Ilaria Salis attacca Giorgia Meloni: “Il CPR in Albania è un campo di concentramento contemporaneo”
La deputata europea di Avs definisce il centro per migranti a Gjader “una prigione coloniale”. Dure le sue parole contro il governo Meloni.
La denuncia di Ilaria Salis
Ancora un intervento al vetriolo da parte dell’eurodeputata Ilaria Salis, che torna a criticare le politiche migratorie del governo. Stavolta nel mirino finisce il CPR di Gjader, in Albania, struttura parte dell’accordo tra Roma e Tirana per la gestione esterna di parte dei flussi migratori.
“Il CPR italiano a Gjader, in Albania, è il primo campo di concentramento e deportazione extra-territoriale dell’Europa contemporanea. Un gran bel primato del nostro governo!”, scrive Salis sui propri canali social, riprendendo le osservazioni di alcune organizzazioni legali. “Come scrive l’ASGI, si tratta di ‘un salto di scala nelle politiche migratorie’ che apre scenari inediti e inquietanti nel contesto europeo”.
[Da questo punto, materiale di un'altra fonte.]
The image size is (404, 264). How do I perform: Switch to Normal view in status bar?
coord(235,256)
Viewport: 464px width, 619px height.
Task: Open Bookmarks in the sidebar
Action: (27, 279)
Le critiche alla gestione dei migranti
Salis non usa mezzi termini nel definire “prigione coloniale” il centro in terra albanese: “In questa prigione coloniale viene rinchiusa quell’umanità in eccesso di cui, purtroppo, non solo le peggiori destre vogliono sbarazzarsi”. E aggiunge: “Se è già inaccettabile che esseri umani vengano privati della libertà senza aver commesso alcun reato, oggi si aggiunge un’ulteriore violenza: alcuni di loro, per alimentare la propaganda razzista, vengono deportati all’estero. In mezzo al nulla”.
Salis lamenta anche la perdita di accesso a diritti fondamentali: “Lontani anche da quel poco che l’Italia poteva ancora offrire. Dall’assistenza legale. Dalle cure mediche. Dalle associazioni. Dalla solidarietà possibile di chi vive nello stesso Paese che li sta espellendo”.
Appello finale e polemica politica
Nel suo messaggio, Salis chiude con un appello alla mobilitazione: “Non rendiamoci complici con il nostro silenzio. Non accettiamo. Protestiamo. In nome dell’umanità, in nome dell’eguaglianza. No ai CPR. Né in Albania, né in Italia, né altrove”.
Parole che accendono inevitabilmente il dibattito politico. L’accusa di aver creato un “campo di deportazione” è destinata a suscitare reazioni durissime. Il governo non ha ancora replicato ufficialmente.